The lymphatic system is part of the body’s defense mechanism. The lymphatic channels are like streams and the lymph nodes are like ponds with a filtration system. The lymph fluid flows through these channels and is filtered in the lymph nodes. This system is part of the body’s immune system to fight infection and disease, including cancer. Cancer cells from the breast can break away and travel to the lymph nodes. Part of breast cancer staging is to see if cancer has traveled to the axillary lymph nodes. The surgical sampling of the lymph nodes in breast cancer, which involves removing lymph nodes to be sent to the pathologist, is with sentinel lymph node biopsy and axillary dissection.
When lymph nodes are removed the lymphatic channels are disrupted. These lymphatic channels are sealed close during surgery with heat (electrocautery), vibration (ultrasound dissection) or mechanical closure (suture or clips). During an axillary dissection and sentinel lymph node biopsy there is a space where the lymph nodes were removed. If the space is large and many lymph nodes were removed, a drain may be placed to help close that space.

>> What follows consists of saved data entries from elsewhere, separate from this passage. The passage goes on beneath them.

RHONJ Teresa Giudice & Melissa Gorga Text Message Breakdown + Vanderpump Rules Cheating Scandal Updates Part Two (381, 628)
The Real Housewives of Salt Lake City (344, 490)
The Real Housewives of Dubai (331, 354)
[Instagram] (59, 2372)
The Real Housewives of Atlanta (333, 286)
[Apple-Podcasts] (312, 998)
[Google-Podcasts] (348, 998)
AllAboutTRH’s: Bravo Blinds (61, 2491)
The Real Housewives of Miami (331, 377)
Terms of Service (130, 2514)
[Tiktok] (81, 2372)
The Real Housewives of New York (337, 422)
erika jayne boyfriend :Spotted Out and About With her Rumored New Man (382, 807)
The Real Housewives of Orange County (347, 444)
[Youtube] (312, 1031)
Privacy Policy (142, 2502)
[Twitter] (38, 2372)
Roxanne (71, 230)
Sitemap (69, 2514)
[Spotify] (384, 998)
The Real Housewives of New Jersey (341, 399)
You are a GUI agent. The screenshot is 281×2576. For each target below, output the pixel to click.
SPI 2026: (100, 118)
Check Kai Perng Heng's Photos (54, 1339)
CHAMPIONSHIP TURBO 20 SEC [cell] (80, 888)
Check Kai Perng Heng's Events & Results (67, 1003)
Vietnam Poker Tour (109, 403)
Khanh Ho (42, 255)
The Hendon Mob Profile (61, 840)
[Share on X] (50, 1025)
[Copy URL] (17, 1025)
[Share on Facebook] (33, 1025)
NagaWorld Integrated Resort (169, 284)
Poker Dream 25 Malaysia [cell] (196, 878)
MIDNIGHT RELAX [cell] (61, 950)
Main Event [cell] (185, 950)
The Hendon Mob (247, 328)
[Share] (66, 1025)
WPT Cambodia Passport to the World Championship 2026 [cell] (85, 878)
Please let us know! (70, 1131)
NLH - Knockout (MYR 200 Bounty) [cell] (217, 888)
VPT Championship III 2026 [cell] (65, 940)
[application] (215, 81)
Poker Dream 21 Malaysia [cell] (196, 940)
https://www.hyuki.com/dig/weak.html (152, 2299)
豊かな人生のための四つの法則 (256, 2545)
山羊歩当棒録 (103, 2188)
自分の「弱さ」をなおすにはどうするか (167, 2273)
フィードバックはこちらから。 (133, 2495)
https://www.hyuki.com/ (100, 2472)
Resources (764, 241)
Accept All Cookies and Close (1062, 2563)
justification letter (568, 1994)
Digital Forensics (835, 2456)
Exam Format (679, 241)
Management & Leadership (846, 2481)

If there is too much pressure on the lymphatic channels after lymph node surgery, these sealed lymphatic channels can break open and cause a lymph fluid collection (called a seroma). The analogy of a dam bursting if there is too much upstream pressure can be used to explain how this may occur. If there is a large open space with low pressure, fluid will freely collect there. A drain will create suction to pull the fluid out of the space and close the space, and help prevent lymphatic fluid accumulation.
Your surgeon will give you instructions on when you may resume exercising with your affected arm. Vigorous upper arm activity may predispose you to developing an axillary seroma. Patients who have had chemotherapy or radiation are also at higher risk for developing a seroma because they do not heal as well.
An axillary seroma may feel like a soft lump under the arm on the side of axillary surgery. If it is larger, it may show up as a bulge in the armpit. Your surgeon can diagnose a seroma by examining you and if needed by using ultrasound. Axillary seromas can be treated with aspiration (removing the fluid with a needle) or by placing a drain into the seroma. Small seromas may resolve on their own.